Records for the exercise —
▶

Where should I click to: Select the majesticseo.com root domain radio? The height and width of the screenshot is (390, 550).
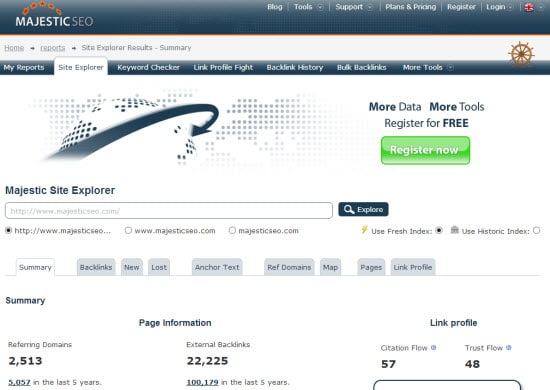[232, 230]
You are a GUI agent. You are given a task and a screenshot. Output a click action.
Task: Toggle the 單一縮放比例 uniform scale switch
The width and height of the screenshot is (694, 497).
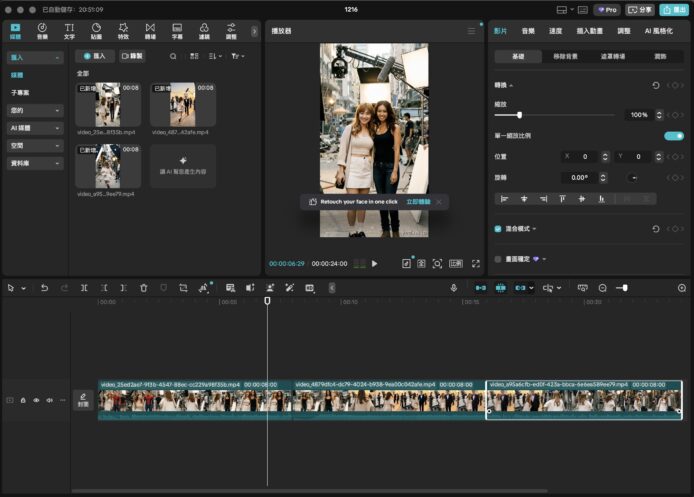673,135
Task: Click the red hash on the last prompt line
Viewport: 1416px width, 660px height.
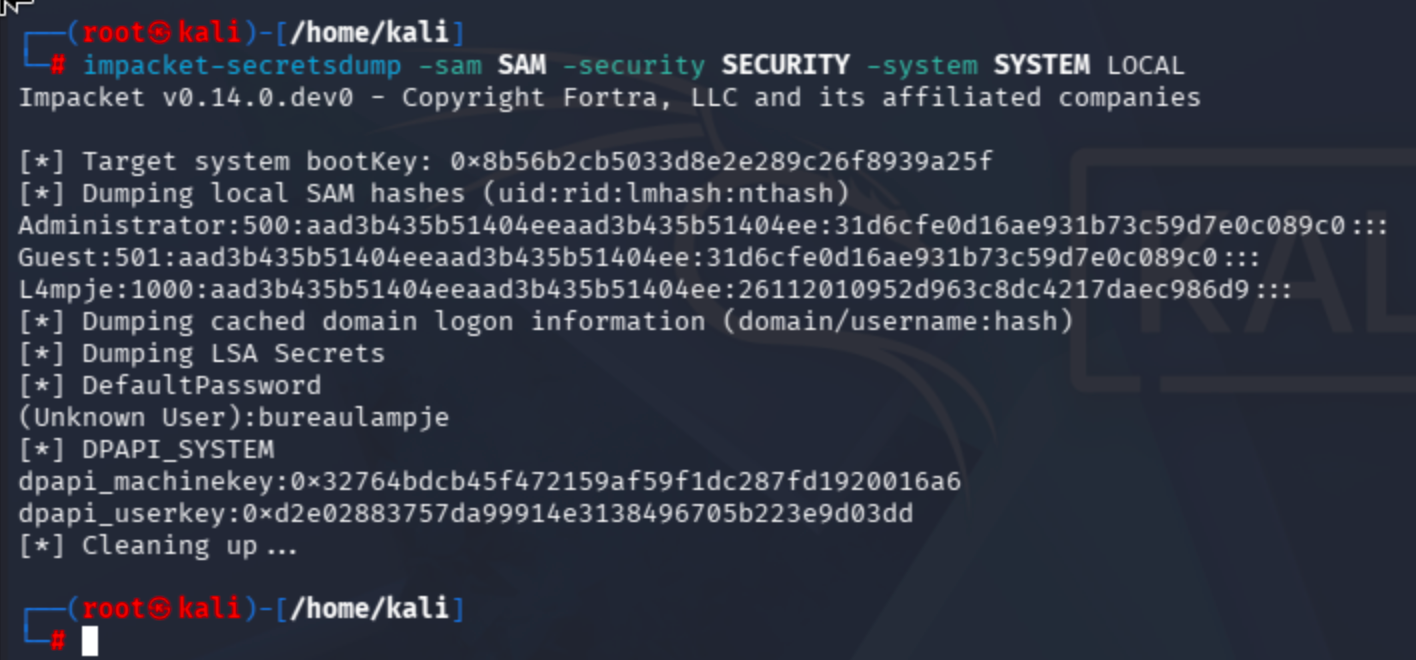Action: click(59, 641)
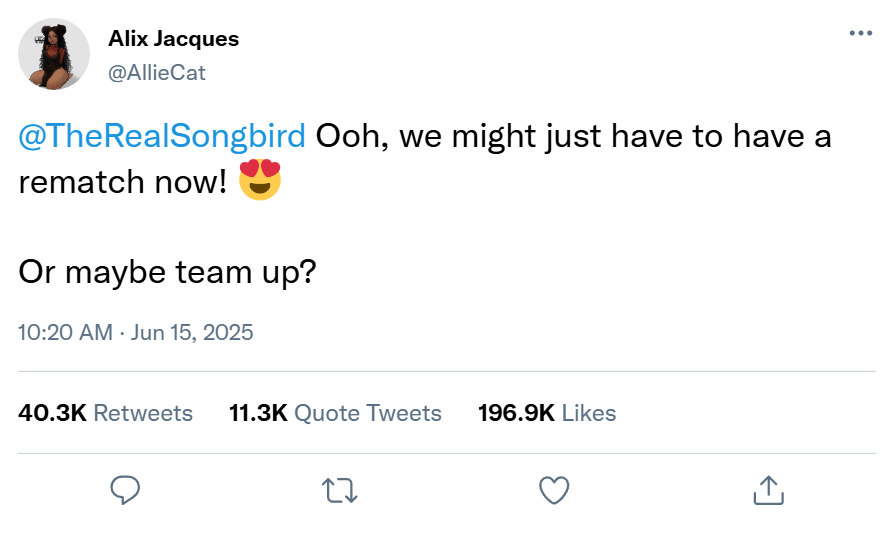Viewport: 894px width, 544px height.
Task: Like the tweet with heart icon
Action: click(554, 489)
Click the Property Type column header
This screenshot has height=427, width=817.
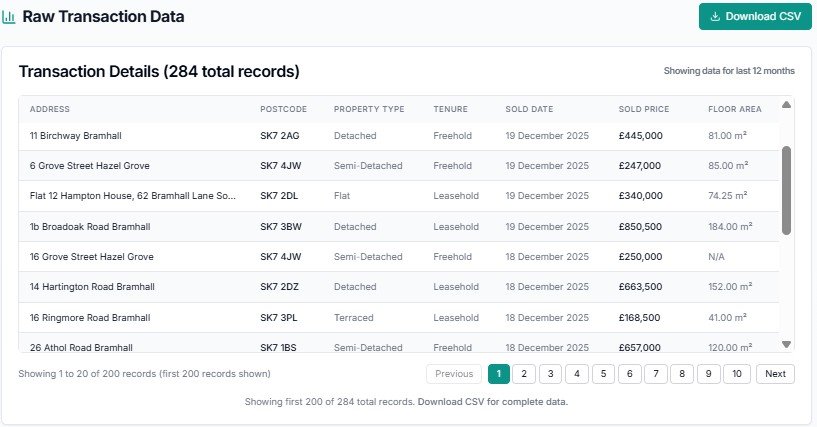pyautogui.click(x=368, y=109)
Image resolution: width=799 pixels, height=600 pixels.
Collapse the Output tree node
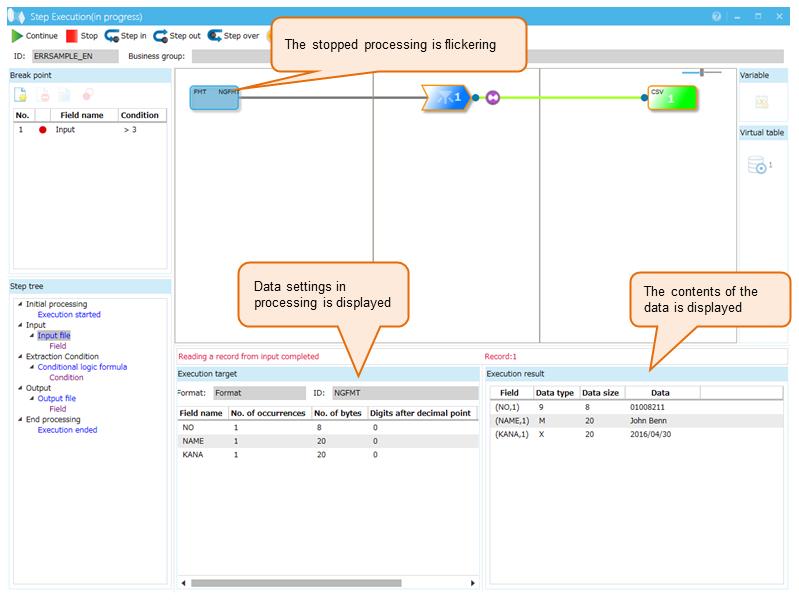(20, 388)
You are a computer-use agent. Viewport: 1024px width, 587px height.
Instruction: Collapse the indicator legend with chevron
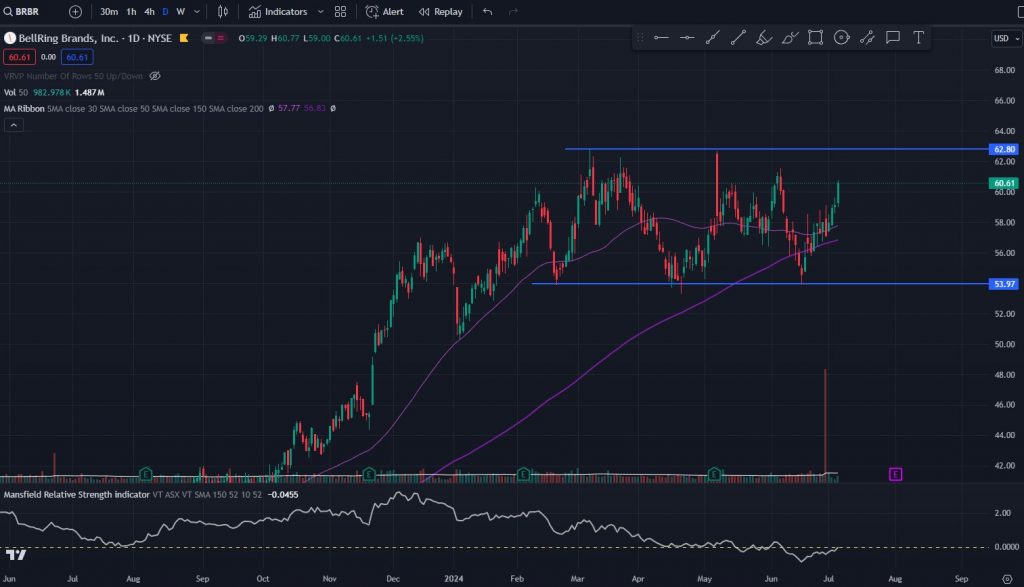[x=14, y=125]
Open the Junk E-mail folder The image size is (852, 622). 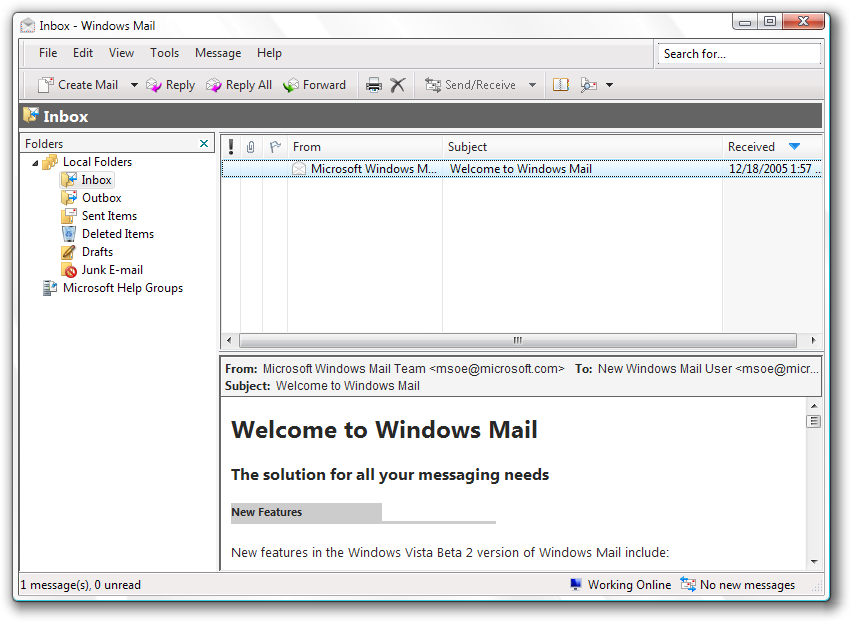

◀

What you will do —
Your answer must be the full set of entries, set down exactly and without pictures.

Answer —
Where should I click to: Select the majesticseo.com root domain radio? The height and width of the screenshot is (390, 550).
[232, 230]
You are a GUI agent. You are given a task and a screenshot. Output a click action.
Task: Toggle the 單一縮放比例 uniform scale switch
The width and height of the screenshot is (694, 497).
673,135
Task: Click the red hash on the last prompt line
Viewport: 1416px width, 660px height.
Action: click(59, 641)
Viewport: 894px width, 544px height.
Task: Like the tweet with heart icon
Action: click(554, 489)
Click the Property Type column header
This screenshot has height=427, width=817.
pyautogui.click(x=368, y=109)
Image resolution: width=799 pixels, height=600 pixels.
Collapse the Output tree node
(20, 388)
You are a computer-use agent. Viewport: 1024px width, 587px height.
Instruction: Collapse the indicator legend with chevron
[x=14, y=125]
Open the Junk E-mail folder The image size is (852, 622). 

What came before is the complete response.